Enrollment Requirement: Eligible for ENGL& 101 or instructor consent.
Satisfies Requirement: Social Science Course Outcomes: Students who successfully complete this class will be able to:
- Describe the impact of culture on health and illness beliefs and behavior.
- Identify different types of healers and healer-patient relationships.
- Analyze the influences of biological, cultural, and social factors on health and access to healthcare, with particular focus given to variation in race, gender, ability, and socio-economic status.
- Describe global patterns that affect epidemiology.
- Identify anthropological contributions to health care interventions, research, and education.
Program Outcomes
- Define the anthropological concept of cultural relativism.
- Identify the holistic perspective.
College-wide Outcomes
- Critical Thinking - Critical thinking finds expression in all disciplines and everyday life.
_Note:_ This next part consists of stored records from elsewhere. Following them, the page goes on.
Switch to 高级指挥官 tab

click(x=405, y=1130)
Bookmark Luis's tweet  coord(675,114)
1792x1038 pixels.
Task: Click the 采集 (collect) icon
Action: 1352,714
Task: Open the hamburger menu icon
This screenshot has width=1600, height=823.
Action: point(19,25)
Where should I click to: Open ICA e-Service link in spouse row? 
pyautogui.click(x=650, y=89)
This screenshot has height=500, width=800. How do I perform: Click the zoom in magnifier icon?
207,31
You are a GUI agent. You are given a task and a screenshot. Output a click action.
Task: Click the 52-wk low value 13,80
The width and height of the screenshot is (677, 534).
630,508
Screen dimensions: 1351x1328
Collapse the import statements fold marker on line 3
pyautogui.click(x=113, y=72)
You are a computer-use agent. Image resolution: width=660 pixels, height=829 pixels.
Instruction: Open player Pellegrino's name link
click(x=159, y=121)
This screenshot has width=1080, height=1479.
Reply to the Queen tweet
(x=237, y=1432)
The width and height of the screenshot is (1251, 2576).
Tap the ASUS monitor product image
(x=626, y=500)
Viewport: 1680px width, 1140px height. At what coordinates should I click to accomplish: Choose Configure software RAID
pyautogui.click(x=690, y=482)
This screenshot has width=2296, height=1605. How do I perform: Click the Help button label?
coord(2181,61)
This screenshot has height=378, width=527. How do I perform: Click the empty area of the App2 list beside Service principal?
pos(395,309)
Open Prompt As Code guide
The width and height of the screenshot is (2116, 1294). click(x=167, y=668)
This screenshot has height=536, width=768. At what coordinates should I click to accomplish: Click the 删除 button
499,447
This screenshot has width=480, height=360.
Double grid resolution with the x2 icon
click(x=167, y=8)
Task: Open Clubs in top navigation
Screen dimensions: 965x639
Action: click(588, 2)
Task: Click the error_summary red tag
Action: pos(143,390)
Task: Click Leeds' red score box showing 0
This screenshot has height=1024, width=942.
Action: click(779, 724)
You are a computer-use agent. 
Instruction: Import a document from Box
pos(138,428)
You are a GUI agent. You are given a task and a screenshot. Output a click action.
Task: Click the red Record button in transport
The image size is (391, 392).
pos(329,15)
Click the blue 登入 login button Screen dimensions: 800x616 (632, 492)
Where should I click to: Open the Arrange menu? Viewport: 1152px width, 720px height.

It is characterized by an ability to reflect upon thinking patterns, including the role of emotions on thoughts, and to rigorously assess the quality of thought through its work products. Critical thinkers routinely evaluate thinking processes and alter them, as necessary, to facilitate an improvement in their thinking and potentially foster certain dispositions or intellectual traits over time.
- Diversity and Equity - In order to advance equity and social justice, students will be able to examine their own and others’ identities, behaviors, and/or cultural perspectives as they connect to power, privilege, and/or resistance.